** INPUT RECORDS follows **
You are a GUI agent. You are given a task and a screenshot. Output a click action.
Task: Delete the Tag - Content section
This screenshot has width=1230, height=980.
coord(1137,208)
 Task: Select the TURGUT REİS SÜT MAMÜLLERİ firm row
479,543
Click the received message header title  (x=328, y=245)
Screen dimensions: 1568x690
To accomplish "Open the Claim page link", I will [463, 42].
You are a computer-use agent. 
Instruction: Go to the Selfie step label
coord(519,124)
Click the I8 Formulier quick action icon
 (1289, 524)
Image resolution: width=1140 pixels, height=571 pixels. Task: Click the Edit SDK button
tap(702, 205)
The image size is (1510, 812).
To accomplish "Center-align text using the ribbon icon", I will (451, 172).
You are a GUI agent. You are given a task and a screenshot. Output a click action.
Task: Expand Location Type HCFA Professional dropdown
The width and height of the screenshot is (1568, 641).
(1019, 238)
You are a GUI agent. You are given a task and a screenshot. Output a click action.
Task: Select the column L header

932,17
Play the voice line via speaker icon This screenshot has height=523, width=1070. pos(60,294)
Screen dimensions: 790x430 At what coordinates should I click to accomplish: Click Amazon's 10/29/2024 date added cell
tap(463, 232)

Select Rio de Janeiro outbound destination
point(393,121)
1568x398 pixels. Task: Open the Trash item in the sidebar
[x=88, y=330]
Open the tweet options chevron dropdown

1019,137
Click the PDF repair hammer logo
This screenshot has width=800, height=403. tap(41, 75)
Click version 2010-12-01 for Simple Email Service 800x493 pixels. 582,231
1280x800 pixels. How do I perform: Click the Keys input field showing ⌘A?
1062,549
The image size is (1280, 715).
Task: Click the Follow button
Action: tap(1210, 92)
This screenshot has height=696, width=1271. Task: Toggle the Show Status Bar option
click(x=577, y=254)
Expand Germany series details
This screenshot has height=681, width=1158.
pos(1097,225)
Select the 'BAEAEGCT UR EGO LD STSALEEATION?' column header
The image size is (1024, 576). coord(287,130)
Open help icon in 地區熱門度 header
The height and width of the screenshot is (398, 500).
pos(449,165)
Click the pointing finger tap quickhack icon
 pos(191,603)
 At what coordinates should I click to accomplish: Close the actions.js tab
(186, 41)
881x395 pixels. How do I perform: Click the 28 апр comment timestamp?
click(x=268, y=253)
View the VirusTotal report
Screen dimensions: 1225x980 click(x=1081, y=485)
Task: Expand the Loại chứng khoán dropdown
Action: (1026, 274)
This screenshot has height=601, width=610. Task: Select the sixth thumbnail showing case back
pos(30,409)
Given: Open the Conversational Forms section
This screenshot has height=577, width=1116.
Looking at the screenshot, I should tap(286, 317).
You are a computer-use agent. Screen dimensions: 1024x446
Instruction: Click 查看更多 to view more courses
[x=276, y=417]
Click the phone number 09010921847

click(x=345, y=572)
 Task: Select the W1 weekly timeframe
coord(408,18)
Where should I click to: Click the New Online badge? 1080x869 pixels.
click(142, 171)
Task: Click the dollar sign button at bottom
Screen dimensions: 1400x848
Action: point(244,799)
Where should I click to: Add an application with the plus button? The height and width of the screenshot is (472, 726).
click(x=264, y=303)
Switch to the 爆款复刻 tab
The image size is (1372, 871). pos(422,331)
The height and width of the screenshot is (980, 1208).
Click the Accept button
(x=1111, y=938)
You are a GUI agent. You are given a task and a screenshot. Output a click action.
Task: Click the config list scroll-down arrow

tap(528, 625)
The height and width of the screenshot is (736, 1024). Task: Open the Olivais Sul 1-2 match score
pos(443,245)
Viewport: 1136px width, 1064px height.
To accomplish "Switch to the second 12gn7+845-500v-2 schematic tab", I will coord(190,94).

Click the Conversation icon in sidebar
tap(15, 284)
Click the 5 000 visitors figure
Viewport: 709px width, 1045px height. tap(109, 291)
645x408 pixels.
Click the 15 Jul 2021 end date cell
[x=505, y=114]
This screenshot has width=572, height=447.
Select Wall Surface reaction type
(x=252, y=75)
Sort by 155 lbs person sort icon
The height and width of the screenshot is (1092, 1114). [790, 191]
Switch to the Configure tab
** End of INPUT RECORDS **
- ASSIGNMENT -
Search the entries for the word "section" and pick out every line that holds it.

- REPLY -
Task: Delete the Tag - Content section
Given: Open the Conversational Forms section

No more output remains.